Mike: He’s right … This was the TSN turning point. It wasn’t the fact that he pictured up OR that we talked about the role. It’s that he told me he had noticed a hassle operating arbitrage on giftcards against . I enjoy hacky things and I enjoyed how he had gone about constructing this “business”. If he could be that artistic external to Vidyard, how creative could he be internal to Vidyard?

Devon: I remember Mike saying to me the next day “You’ll never suspects who showed up to the conference”, and telling me to expect an email asking about what Amar should start to look into. Amar had already sent it though, and I’d provided him on his nature with a few cases resources to start with.

Changing the World

Amar: The strategy was to learn the basics and reveal Michael and Devon that I could move fast with new material. I gave myself about 1.5 months( until November 1st) to get where I wanted to be in HTML, CSS, JS, and PHP in the context of WordPress. I got my hands on the best seminars and screencasts that I could find and was working. Every day, for more than a month, I would wake up at 6 AM and make until 7-8 PM. Devon and Michael discovered my progress and when one of them would say “well, that’s immense but how cozy are you with XYZ? We think you’d be able to use XYZ a good deal too” I would go back and throw in the time to get a good control on the basics.

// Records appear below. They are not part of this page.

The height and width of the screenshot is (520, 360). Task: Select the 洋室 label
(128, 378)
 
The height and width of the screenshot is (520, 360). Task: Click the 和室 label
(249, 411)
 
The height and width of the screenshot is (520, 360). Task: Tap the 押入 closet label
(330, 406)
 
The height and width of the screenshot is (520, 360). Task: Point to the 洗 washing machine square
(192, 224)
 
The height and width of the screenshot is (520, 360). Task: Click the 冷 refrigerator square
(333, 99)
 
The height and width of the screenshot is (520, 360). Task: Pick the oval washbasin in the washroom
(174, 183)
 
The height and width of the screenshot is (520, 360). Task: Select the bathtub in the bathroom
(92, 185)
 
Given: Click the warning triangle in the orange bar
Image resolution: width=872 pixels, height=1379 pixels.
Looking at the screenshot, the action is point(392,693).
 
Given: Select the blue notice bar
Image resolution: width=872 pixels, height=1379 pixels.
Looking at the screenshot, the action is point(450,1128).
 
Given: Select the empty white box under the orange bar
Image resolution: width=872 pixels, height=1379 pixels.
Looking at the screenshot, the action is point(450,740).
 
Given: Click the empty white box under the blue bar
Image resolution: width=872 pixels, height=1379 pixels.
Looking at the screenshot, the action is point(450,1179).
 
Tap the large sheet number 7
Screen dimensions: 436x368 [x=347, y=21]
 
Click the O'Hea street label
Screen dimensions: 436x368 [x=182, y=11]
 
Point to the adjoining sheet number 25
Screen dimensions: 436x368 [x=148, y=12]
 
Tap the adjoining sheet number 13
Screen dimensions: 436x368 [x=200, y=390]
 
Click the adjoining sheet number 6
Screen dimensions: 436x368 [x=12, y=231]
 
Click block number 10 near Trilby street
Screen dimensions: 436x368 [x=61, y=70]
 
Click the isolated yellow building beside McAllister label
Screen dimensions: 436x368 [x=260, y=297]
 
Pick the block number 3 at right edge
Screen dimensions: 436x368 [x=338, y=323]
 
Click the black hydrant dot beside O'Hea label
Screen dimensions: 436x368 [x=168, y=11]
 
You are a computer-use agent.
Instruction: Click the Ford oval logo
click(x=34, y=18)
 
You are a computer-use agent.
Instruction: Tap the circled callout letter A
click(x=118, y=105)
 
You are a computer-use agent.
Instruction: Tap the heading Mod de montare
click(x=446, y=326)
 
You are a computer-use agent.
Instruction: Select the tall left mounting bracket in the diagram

Devon: Amar established it very easy for me to follow his progress, which was very appreciated as a hectic entrepreneur, estimating someone for a position that didn’t exist. He’d send me a short email along the lines of 😛 TAGEND

“Hey Devon- I undertook what you hinted, checkout my blog upright about it now. Any estimations on what’s next? ”

Eventually, Amar had proven an exceptional ability to learn, along with a serious amount of hustle. Even though we didn’t certainly plan on this position anymore, we knew we had to make it work.

Amar: I’ll admit, it was a grind but it certainly be paid for in the end. By the end of October I was invited to sit down with the new VP marketing, the head makes, and the co-founders for a final adjust of interrogations. I was offered a occupation by the end of the day.

So, just to recap, that’s about 5 months and 9 interviews/ congregates and countless hours wasted working on jobs/ reports/ demonstrations. I’m not saying that everyone will have to do this much to territory a activity at a red-hot startup, but it’s what I must be given to do.

At the end of the working day, this whole process was not only very difficult, but very uncomfortable. There were many times where it looked like it wouldn’t happen but I remained pushing. Searching back, I don’t think there was a point where Mike or Devon had explicitly said “no” and that probably dallied a role in motivating me to keep going. It was emphatically a frustrating and frightening process but given the chance I now have, it was well worth the effort.

I’ve been through a lot to got to get where I am but after working at Vidyard for the past couple of daylights, I’ve realized that this journey has only just begun and I can’t wait to see what happens next.

Mike: A startup has finite reserves( day and money) and we need to spend both carefully. When hiring, it’s important that we look for explicit experience in the areas we need help – you simply can’t afford to improve someone in a role.

Amar proved that he could learn by himself and effectively replenished the breaches needed to get there. That’s what a intruder does- by proving himself competent for the capacity, he hacked the process. A hacker is exactly what we needed. Build something people want, build yourself for the character you want.

Amar, let’s redefine the Internet together.

The icing on the cake had to have been Amar’s luck in finding an accommodation the day before yesterday his first day … and within a 5 instant moving length of the Vidyard house.

Interested in Amar’s story? Give him a shout with questions, comments, or even narrations of your own! amar @vidyard. com

Incase you’re interested, here are some resources Amar used to learn code 😛 TAGEND

Codecademy: Good for Javascript, HTML, CS

Tutsplus- Premium Membership: Good for everything

WordPress Codex

W3C Tutorials: A good citation for HTML and CS

The post The Ultimate Hack: How our newest Rise Hacker landed a place with Vidyard materialized first on Vidyard.